In the closing days of a season in which Ulster have finished up empty-handed once more, two men from the province are to the fore in a bid for a domestic-European league-cup double.
Mark McCall and Phil Morrow are the pair in question – Saracens' Director of Rugby and Performance Director respectively and right now they will be hoping their work will bear fruit when their players line out against Toulon in the Heineken Cup final at the Millennium Stadium this evening.
This is part one of their challenge; part two will come next Saturday when Sarries face Northampton Saints at Twickenham in the Aviva Premiership play-off final.
McCall is a proven winner. Having joined Saracens from Castres Olympique as a first team coach in 2009, he was appointed as Director of Rugby in January 2011 when Brendan Venter vacated the position. The season ended with McCall having led Sarries to their first-ever Premiership title.
Were he to bag the Heineken Cup and then add another Premiership a week hence, that would raise the north London club's standing to the most dizzy of heights in English club rugby, for that double has been done only twice before – by Leicester Tigers in 2001 and Wasps in 2004.
With McCall and Morrow being Ulstermen through and through, many on this side of the Irish Sea would be delighted to see the pair complete the first half of their two-part challenge this evening.
The pain of Ulster's controversial elimination at Saracens' hands having eased somewhat in the seven weeks since the sides met in Heineken Cup quarter-final at Ravenhill, now the hope is they can see off the holders. At this stage, few if any Ulster supporters would wish the duo anything other than the best of luck tonight and next Saturday, too.
His background ensures him of his kinsmen's affection. McCall was Ulster's captain when they won the Heineken Cup in 1999, though a neck injury meant he played no part in the triumph over Colomiers in the Lansdowne Road final. When that injury ultimately ended his playing career, the IRFU promptly found gainful employment for the Bangor man, installing him as coach of Ireland Under-21s and Ireland A.
At provincial level, he was Alan Solomons' assistant coach for two seasons before becoming Ulster's head coach in 2004, a position he held for three years.
And, just as had been true of his time as a player, his tenure as a coach yielded silverware.
In 2003, when he was an assistant, his province won the Celtic Cup. In 2006, by which stage he was in charge and had Allen Clarke as his erstwhile lieutenant, he masterminded Ulster's capture of the Magners League.

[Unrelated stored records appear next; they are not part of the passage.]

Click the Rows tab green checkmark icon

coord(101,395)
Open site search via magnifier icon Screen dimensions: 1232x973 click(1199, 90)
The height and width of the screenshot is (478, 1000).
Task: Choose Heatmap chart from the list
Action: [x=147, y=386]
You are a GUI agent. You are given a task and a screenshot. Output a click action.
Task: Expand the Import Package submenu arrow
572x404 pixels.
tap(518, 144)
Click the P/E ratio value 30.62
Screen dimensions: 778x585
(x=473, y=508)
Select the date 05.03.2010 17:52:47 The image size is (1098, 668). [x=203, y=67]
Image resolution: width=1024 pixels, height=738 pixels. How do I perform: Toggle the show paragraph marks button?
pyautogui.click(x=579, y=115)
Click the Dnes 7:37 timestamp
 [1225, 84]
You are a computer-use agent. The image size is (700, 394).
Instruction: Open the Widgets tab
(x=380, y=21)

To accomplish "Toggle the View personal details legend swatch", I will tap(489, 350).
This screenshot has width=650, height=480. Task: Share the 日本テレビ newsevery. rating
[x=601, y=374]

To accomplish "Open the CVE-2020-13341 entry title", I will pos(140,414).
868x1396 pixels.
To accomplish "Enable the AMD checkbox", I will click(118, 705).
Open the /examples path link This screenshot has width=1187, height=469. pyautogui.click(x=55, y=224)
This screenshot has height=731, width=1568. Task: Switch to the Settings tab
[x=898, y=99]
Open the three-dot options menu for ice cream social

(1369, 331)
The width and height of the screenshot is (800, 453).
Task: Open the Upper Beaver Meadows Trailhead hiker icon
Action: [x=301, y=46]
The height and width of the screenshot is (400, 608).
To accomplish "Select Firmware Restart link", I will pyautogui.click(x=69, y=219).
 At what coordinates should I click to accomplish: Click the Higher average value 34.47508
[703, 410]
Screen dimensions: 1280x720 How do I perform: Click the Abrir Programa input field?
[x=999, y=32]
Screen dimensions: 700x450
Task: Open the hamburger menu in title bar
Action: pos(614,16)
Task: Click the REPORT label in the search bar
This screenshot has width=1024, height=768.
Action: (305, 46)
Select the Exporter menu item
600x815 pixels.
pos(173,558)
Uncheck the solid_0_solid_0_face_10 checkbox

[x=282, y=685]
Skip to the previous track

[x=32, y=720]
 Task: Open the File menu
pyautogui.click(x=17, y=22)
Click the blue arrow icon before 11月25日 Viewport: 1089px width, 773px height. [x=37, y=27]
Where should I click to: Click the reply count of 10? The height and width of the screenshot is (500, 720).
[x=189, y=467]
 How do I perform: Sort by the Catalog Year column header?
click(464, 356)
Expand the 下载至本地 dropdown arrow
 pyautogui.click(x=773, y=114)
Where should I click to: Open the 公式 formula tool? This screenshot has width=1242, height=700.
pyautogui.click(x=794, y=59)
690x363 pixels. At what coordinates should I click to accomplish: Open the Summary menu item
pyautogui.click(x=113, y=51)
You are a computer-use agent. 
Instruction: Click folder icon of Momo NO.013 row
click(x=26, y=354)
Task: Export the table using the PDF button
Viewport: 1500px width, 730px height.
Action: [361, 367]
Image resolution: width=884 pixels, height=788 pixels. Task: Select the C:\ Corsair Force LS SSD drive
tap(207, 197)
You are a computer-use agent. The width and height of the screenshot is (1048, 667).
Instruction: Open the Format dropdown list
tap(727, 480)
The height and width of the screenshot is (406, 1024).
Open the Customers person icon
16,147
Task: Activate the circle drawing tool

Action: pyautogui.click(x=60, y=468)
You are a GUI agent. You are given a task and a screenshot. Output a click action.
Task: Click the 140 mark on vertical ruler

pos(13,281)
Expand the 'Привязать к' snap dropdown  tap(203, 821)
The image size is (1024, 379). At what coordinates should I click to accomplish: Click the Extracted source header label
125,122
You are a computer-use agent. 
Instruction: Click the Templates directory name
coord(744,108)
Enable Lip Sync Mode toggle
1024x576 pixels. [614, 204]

The fact that Ulster have won nothing since merely underlines the enormity of McCall's achievements.
Following a bad run of defeats, he resigned as Ulster in November 2007. But he learned much from that painful experience and proof of his reinvention as one of the most respected figures in northern hemisphere rugby came last week when he was named the Aviva Premiership's 2013-14 Director of Rugby, pipping shortlisted Richard Cockerill (Leicester Tigers) and Steve Diamond (Sale Sharks) to the coveted prize.
It is the second year in a row that he has won that award.
Phil Winstanley, rugby director at Premiership Rugby, said: "We are very fortunate to have some of the best coaches in the world but that ensured the judging panel had a tough job. All three on the shortlist were presented with their own different challenges and have led their clubs into next season's European Rugby Champions Cup.
"Mark has managed a superb season for Saracens, leading the charge at the top of Aviva Premiership Rugby and steering his side into a Heineken Cup final."
The respect and regard in which he is held by his players was reflected in the words of Saracens and England scrum-half Richard Wigglesworth, who said: "He's got an unbelievable knowledge of the game. You can mention any match we've been involved in at any stage in the last three years and he'll know exactly what happened and why."
And Wigglesworth's club and country team-mate, centre Brad Barritt, endorsed McCall by adding: "With rugby you can often have too much information. The ability to select certain points is key and the method of delivery under Mark is impeccable. He is second to none in terms of the fine detail he puts in."
Then, lauding another of the DoR's attributes, Barritt added: "Mark has been unbelievable as director of rugby. One of the core traits at Saracens is humility – and he has that in spades."
Like McCall, Performance Director Morrow learned much of what he knows on this side of the pond, having previously held strength and conditioning and high performance posts at Ulster and Ireland levels.
With this being the stage when issues are decided, he believes that it is now the value of the work done in pre-season and throughout the campaign can be seen.
Morrow reflected: "When we started out we used to just flog players; professionalism was still in its infancy in the sport and, I suppose, we didn't know what we were doing as much as we do now.
"But now we monitor the players a lot more closely and we try to make it more specific for what they have to do during the games."
Between them McCall and Morrow already have delivered much as a double act. And tonight in Cardiff, part one of another double is up for grabs.